Why Vector AI compared to other Nearest Neighbor implementations?

  • Production Ready: Our API is fully managed and can scale to power hundreds of millions of searches a day. Even at millions of searches it is blazing fast through edge caching, GPU utilisation and software optimisation so you never have to worry about scaling your infastructure as your use case scales.
  • Richer understanding of your vectors and their properties: Our library is designed to allow people to do more than just obtain nearest neighbors but to actually experiment and use in production-ready search systems - allowing users to analyse, iterate, improve and productionise their vectors the moment they are added to the index.
  • Simple to use. Quick to get started.: One of our core design principles is that we focus a lot on how people can get started on using Vector AI as quickly as possible, while ensuring there is still a tonne of functionality and customisability options.
  • Framework agnostic: We are never going to force a specific framework on Vector AI. If you have a framework of choice, you can use it - as long as your documents are JSON-serializable!
  • Store vector data with ease: The document-orientated nature for Vector AI allows users to label, filter search and understand their vectors as much as possible. We think that other libraries that simply provide a nearest-neighbor implementation do not have as rich functionality.
  • Real time access to data: Vector AI data is accessible in real time, as soon as the data is inserted it is searchable straight away. No need to wait hours to build an index.

Quick Terminologies

  • Models/Encoders (aka. Embedders) ~ Turns data into vectors e.g. Word2Vec turns words into vector
  • Vector Similarity Search (aka. Nearest Neighbor Search, Distance Search)
  • Collection (aka. Index, Table) ~ a collection is made up of multiple documents
  • Documents (aka. Json, Item, Dictionary, Row) ~ a document can contain vectors, text and links to videos/images/audio.

Installation

Install via pip! Compatible with any OS.

pip install vectorai

Install from source

cd vectorai
pip install -e .

API Key

Request an api key (note: If the queue is short you will get the api key instantly):

from vectorai import request_api_key
api_key = request_api_key(username=<username>, email=<email>, description=<description>, referral_code="github_referred")
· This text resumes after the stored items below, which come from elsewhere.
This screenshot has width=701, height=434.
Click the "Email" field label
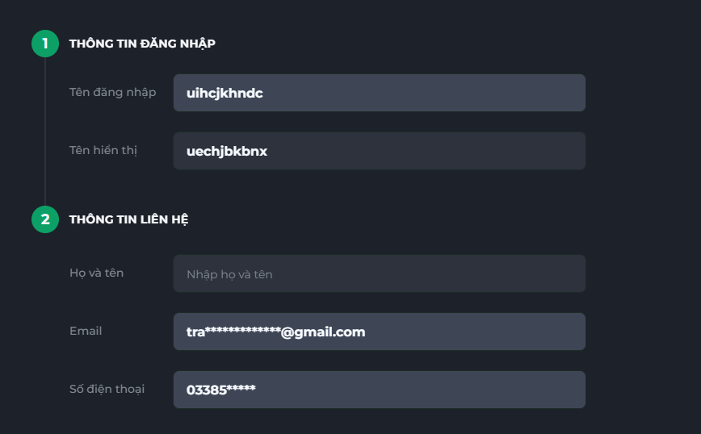pyautogui.click(x=86, y=331)
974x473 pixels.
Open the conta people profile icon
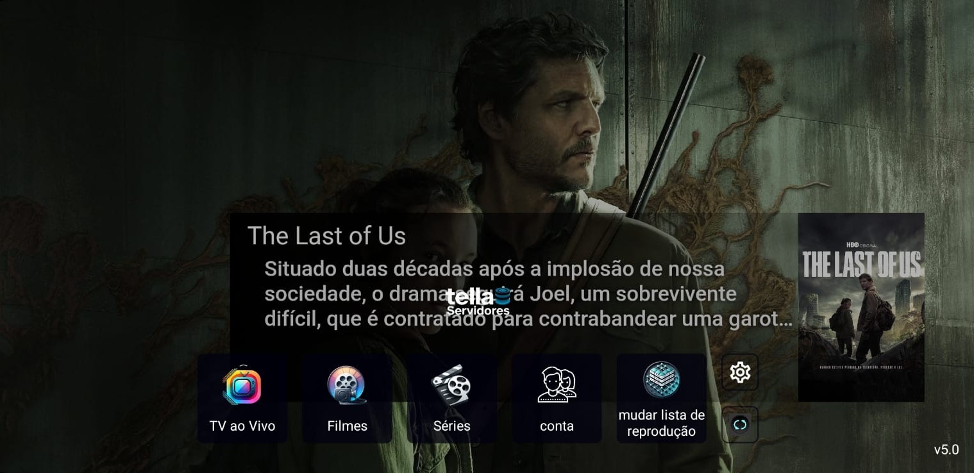[x=557, y=385]
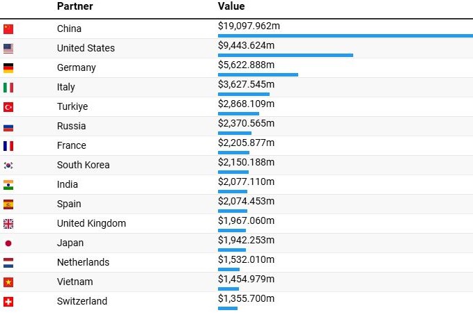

Or ask the admins on discord for a referral code to get an api key even more quickly: https://discord.gg/CbwUxyD

QuickStart

Vector AI has been designed to be easy to encode data into vectors and perform search, analytics and operation on those vectors.

from vectorai import ViClient

vi_client = ViClient(username=<username>, api_key=<api_key>)

from vectorai.models.deployed import ViText2Vec
text_encoder = ViText2Vec(username, api_key, vectorai_url)

documents = [
    {
        '_id': 0,
        'color': 'red'
    },
    {
        '_id': 1,
        'color': 'blue'
    }
]

# Insert the data
vi_client.insert_documents('test-collection', documents, models={'color': text_encoder.encode})

# Search the data
vi_client.search('test-collection', text_encoder.encode('maroon'), 'color_vector_', page_size=2)

# Get Recommendations
vi_client.search_by_id('test-collection', '1', 'color_vector_', page_size=2)

Access Powerful Vector Analytics

Vector AI has powerful visualisations to allow you to analyse your vectors as easily as possible - in 1 line of code.

vi_client.plot_dimensionality_reduced_vectors(documents, 
    point_label='title', 
    dim_reduction_field='_dr_ivis', 
    cluster_field='centroid_title', cluster_label='centroid_title')

View Dimensionality-Reduced Vectors

vi_client.plot_1d_cosine_similarity(
    documents, 
    vector_fields='use_vector_',
    label='name', 
    anchor_document=documents[0])

Compare vectors and their search performance on your documents easily! 1D plot cosine simlarity

Bring your own Model or Vector

You can bring your own model or vectors and enjoy all the rich vector functionality that Vector AI provides.

Schema Rules for documents (BYO Vectors and IDs)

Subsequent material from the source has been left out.